It has 2 oscillators per voice and a single LFO (with a selection of saw, triangle, and square waves for each). It includes the usual suite of MIDI (in and out), CV (in and out), monophonic 1/4″ out, 1/4″headphones, and USB. It also includes audio in for running sound through the filter.

Build Quality

The Korg Minilogue is built nicely. It feels extremely heavy duty and looks great. The knobs are tight and accurate, and the keys are solid. The physical build is great. There isn’t a single thing I’d change with the physical quality.

As for the sound, it makes great pads and leads. Bass is doable, but there are many other synths on the market which beat it. It’s a solid polyphonic synth overall in terms of build and sound. The price is amazing for a truly analog, polyphonic synth.

Caveats

There are a few caveats to beware of. One of the biggest is the “Minilogue Click”. Certain patches will have a noticeable, very audible click on each note. This can usually be fixed by a minor tweak on the attack (even in the range of several milliseconds), but it can be frustrating to work around.

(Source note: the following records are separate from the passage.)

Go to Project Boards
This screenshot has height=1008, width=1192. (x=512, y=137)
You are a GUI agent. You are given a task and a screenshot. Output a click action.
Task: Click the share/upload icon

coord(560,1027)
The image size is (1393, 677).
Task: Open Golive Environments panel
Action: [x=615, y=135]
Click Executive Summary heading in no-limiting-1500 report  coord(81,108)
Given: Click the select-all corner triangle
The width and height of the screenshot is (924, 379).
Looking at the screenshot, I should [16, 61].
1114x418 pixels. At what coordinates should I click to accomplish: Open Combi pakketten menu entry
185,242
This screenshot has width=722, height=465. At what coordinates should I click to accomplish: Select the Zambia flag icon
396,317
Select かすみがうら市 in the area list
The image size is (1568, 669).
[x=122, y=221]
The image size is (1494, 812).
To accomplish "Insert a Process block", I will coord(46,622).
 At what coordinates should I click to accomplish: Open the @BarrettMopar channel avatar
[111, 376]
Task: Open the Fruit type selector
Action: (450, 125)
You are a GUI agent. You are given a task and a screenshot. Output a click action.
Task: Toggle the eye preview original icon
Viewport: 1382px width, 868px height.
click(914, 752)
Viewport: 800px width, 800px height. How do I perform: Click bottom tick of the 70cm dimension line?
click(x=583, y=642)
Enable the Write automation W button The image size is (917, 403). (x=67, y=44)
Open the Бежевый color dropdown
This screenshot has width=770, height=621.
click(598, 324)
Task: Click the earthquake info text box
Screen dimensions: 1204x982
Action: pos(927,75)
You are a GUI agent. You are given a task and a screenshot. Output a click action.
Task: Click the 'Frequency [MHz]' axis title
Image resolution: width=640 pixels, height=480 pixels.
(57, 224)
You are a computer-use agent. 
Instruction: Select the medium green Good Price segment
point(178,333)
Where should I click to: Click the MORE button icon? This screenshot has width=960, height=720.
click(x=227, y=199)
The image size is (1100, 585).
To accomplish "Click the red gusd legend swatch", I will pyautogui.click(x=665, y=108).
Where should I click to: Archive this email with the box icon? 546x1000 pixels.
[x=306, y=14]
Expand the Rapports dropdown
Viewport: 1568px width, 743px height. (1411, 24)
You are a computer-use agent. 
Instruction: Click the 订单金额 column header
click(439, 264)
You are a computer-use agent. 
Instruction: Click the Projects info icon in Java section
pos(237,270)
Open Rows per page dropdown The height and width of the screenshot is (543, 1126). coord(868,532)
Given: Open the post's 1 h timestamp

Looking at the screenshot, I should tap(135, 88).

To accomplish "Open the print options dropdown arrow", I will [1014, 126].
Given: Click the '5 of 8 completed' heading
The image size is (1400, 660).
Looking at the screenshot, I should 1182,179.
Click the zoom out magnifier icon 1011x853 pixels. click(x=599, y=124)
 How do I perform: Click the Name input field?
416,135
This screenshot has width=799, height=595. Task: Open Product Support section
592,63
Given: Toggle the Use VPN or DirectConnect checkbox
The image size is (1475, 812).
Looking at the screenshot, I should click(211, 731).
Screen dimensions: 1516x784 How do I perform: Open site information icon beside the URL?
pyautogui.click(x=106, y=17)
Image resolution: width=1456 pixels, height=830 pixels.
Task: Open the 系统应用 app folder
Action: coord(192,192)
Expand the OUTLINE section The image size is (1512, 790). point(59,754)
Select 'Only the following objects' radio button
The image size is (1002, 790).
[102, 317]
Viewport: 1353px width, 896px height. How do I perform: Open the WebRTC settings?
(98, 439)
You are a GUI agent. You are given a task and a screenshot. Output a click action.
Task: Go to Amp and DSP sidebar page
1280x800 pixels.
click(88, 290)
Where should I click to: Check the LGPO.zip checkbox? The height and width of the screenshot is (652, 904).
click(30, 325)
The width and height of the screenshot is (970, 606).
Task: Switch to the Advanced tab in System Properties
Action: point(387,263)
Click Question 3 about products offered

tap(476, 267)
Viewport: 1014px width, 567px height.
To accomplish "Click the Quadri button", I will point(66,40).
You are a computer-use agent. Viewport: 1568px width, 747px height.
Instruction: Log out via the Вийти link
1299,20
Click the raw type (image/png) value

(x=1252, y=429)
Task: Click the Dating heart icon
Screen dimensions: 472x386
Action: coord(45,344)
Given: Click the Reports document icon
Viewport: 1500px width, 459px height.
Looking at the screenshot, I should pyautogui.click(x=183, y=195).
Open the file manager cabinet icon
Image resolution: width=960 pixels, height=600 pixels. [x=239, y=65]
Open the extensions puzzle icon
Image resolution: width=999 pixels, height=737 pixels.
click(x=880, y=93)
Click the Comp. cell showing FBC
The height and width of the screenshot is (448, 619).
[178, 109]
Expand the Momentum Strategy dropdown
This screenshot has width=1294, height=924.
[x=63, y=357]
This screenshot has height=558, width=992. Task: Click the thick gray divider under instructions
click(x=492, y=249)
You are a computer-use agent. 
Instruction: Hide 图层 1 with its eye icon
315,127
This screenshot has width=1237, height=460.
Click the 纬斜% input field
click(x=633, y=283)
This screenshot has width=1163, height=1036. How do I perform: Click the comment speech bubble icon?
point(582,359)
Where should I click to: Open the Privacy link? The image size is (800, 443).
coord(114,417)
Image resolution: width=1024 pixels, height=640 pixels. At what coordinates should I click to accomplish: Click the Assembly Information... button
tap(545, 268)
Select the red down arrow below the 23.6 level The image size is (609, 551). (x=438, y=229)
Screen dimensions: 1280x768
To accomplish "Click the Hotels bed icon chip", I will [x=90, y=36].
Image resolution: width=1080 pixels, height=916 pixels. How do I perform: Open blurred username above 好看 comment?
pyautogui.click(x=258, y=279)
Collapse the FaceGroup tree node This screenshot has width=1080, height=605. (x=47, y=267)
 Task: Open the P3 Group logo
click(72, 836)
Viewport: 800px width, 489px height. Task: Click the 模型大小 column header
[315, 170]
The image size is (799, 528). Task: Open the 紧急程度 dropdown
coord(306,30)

The polyphony does not use any paraphony, so you get voice stealing with the Minilogue. If you press 4 keys, let go with a long enough sustain or release, then press another key, you will lose a voice. It is usually the first note pressed, but if they are pushed down together, it can be random. This isn’t specifically a flaw, but jazzier chords with long decays can be harder unless you plan around it. The Minilogue is right in between a monophonic synth where this is expected, and polyphonic synths where this is not an issue.

MIDI is pretty hit or miss with many other sequencers. The Digitakt for instance can sequence it and set a patch, but you have to overwrite factory patches for it to work reliably. This is a small issue, but can be a deal breaker for some people.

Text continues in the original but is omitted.